* Task objective
Every entry below needs to be repeated exactly as written.

* Dataset
=== Begin Enclosure ===

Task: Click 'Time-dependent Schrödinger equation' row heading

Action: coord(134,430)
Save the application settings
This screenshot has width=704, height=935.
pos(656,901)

=== End Enclosure ===

* Task output
Task: Click 'Time-dependent Schrödinger equation' row heading

Action: coord(134,430)
Save the application settings
This screenshot has width=704, height=935.
pos(656,901)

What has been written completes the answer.